1- Müslümanların en doğru, en hayırlı ilmi yüklenmelerine ve hayata geçirmelerine (Kur’an’ı Kerim) karşıdırlar:
Kitabımız Kur’an, yahudinin dünya saltanatına son verecek yegâne kitabdır. Müslümanların amel etmesini engellemek için bütün yollara baş vururlar. Oysa müslümanları yeniden inşa edecek, yeniden yahudi saltanatına son verecek, yeryüzünün varisleri olan Muhammed (s.a.s) ümmetini iktidar yapacak ilim ve hükümler ve Rabbâni metod Kur’an’dadır. Dolayısıyla ümmet olarak yeniden Vahye dönmek ve onu hayata geçirmekle mükellefiz.
‘’Müşriklere karşı mallarınızla, canlarınızla ve dillerinizle cihad edin’’(Ebu Davud)
Hadis’i Şerifi gereğince, onlara karşı dillerimizle, ilmimizle cihad etmeliyiz. Gelecek nesilleri yetiştirecek anneler, mutlaka ilim yüklenmeli, en doğru, en hayırlı ilmi yavrularına aktarmalıdır. İslâm’ın ilk sözü "Lâ ilâhe illallah" iyi kavranmalıdır. Çünkü tağutlar, yahudiler ve onların şerli saltanatları ancak bu sözün mahiyeti hayata geçirildiğinde devrilecektir, sönecektir…
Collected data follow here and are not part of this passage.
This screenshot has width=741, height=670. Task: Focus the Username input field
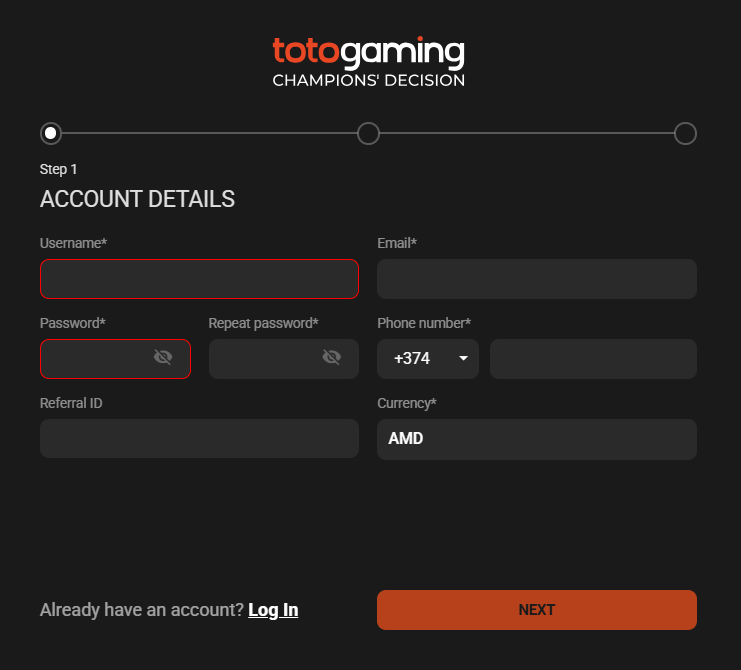[x=199, y=279]

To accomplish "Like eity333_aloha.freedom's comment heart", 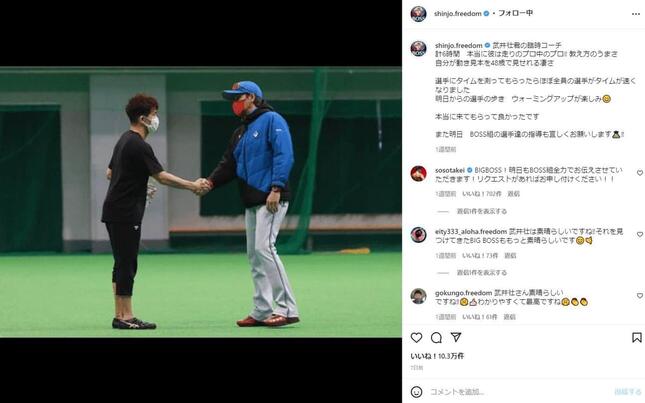I will coord(640,234).
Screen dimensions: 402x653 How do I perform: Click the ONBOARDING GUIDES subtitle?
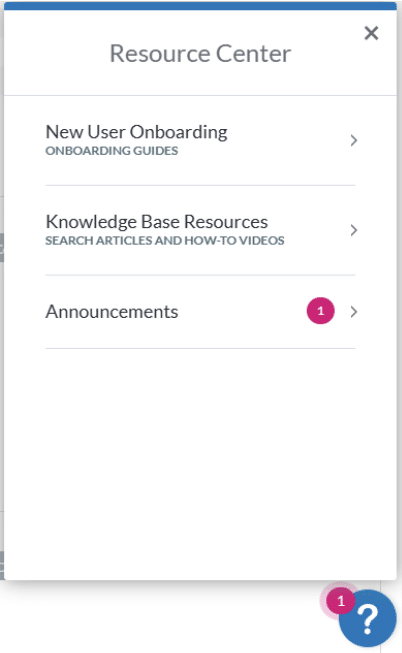point(112,151)
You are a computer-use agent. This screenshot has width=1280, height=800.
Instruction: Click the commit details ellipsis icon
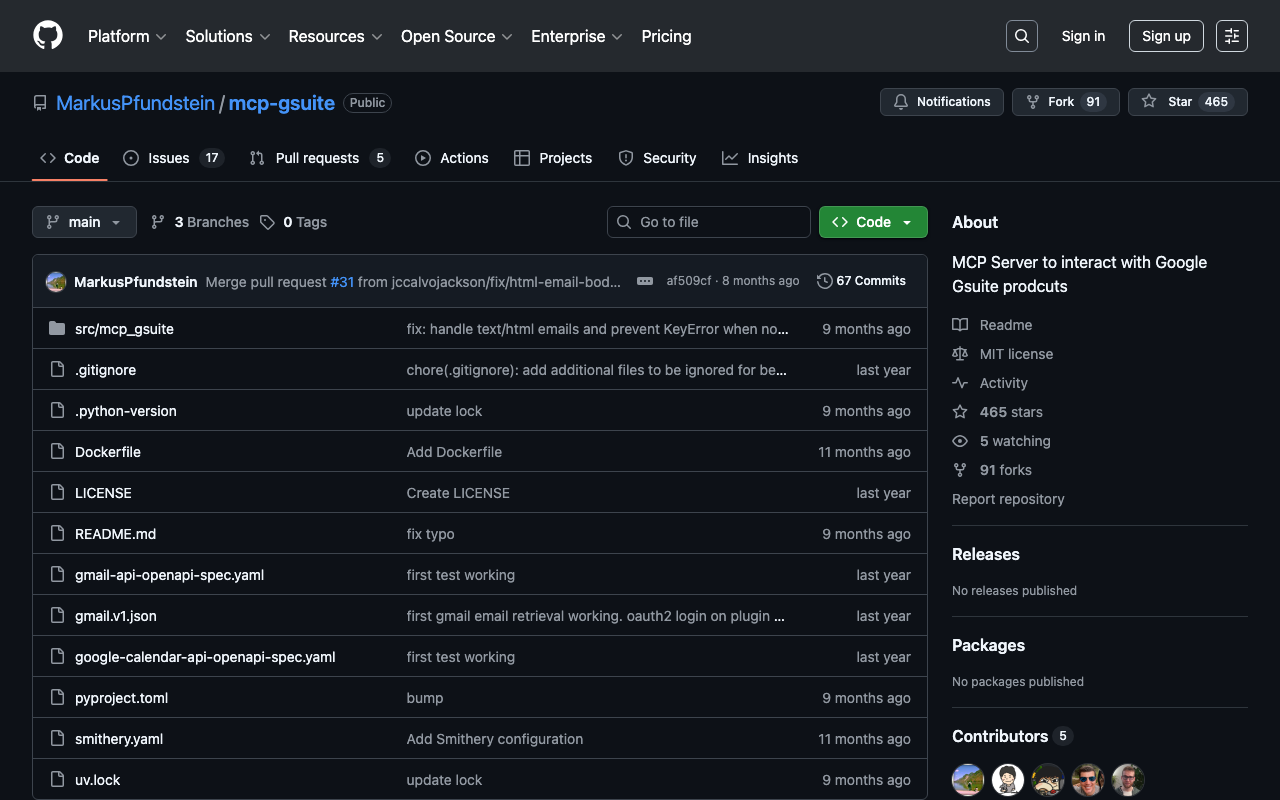point(644,281)
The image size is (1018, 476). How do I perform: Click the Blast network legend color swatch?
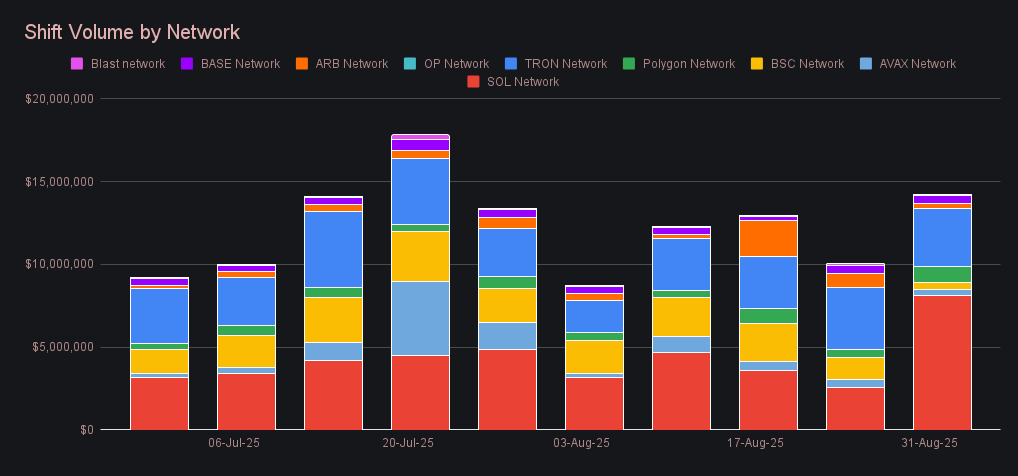[x=77, y=64]
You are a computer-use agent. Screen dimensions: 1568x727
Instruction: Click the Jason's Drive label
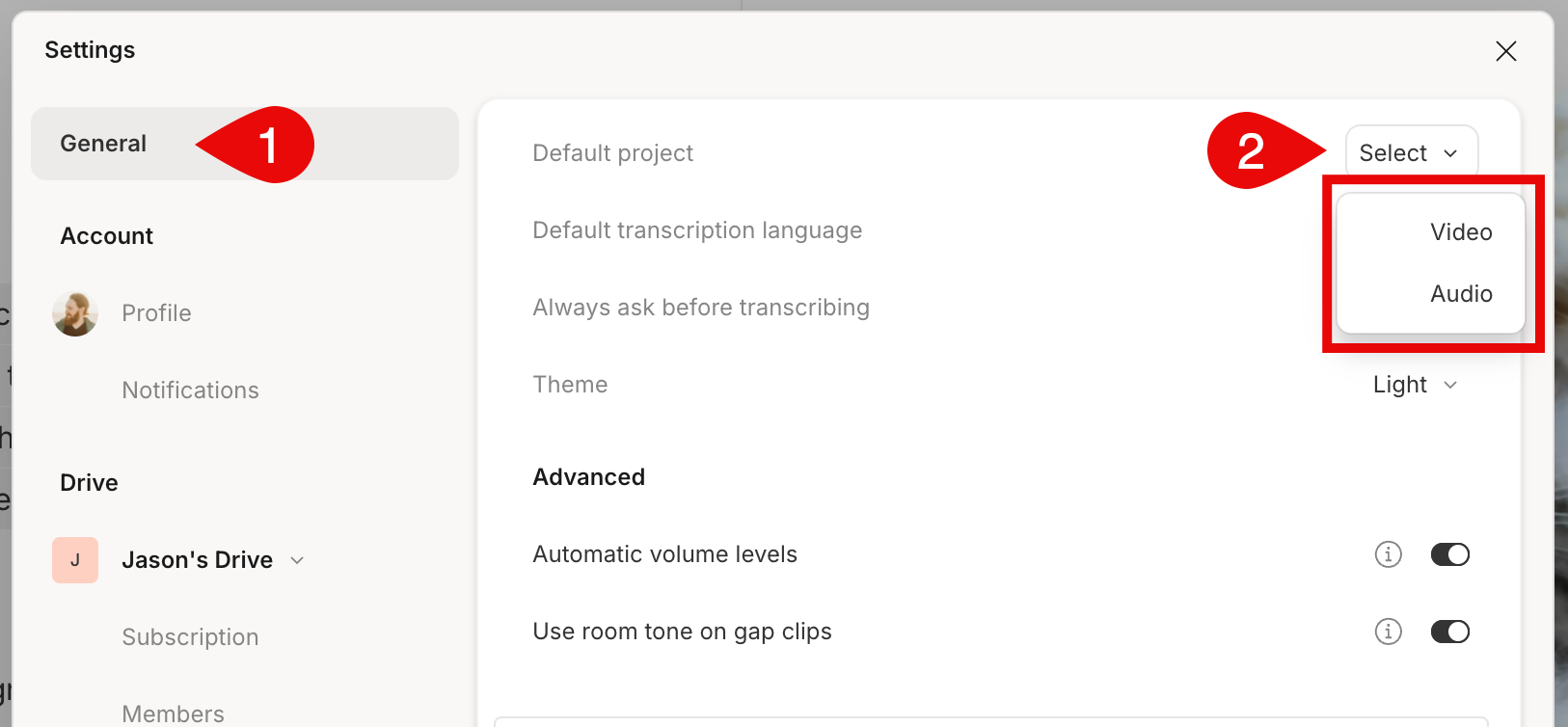(x=197, y=560)
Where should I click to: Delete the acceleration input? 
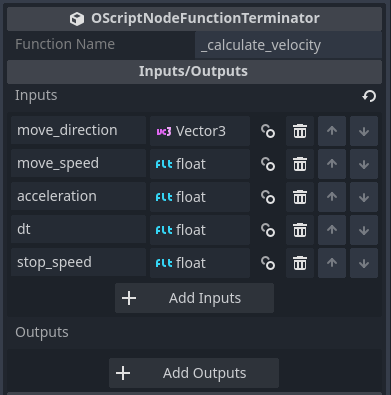click(300, 197)
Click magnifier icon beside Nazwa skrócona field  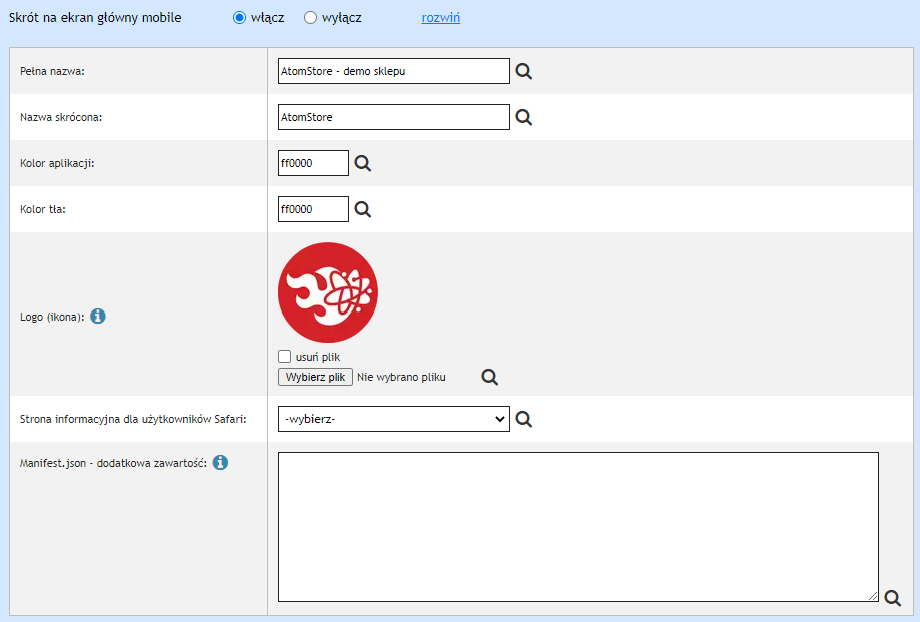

Yahudinin en sevdiği şey, insanları Allah’a şirk koşturmaktır… İsrailoğulları'nda bu şirk sevgisini görüyoruz… Onların firavunun zulmünden kurtulmalarına vesile olan Hz.Musa (a.s) başlarında olduğu halde, bir vadiden geçerken, puta tapan bir kavimle karşılaştıklarında, Hz. Musa’ya hitaben "Ya Musa ! Onların taptıkları bir putları var, biz de bir put yapalım, ona tapalım" diyen bir kavimdir İsrailoğulları… Aynısının bir benzerini de Rasulullah’a ashabı tarafından söylemişti. Tebuk seferinden dönerken Allah’ın Rasulü'ne (s.a.s) hitaben,
"Ya Rasulullah, müşriklerin savaş sonrası silahlarını asmak, dinlenmek üzere belirledikleri bir ağaçları var, altında uyuyup dinleniyorlar. Biz de bir ağaç belirleyelim, kılıçlarımızı, yaylarımızı asıp altında dinlenelim."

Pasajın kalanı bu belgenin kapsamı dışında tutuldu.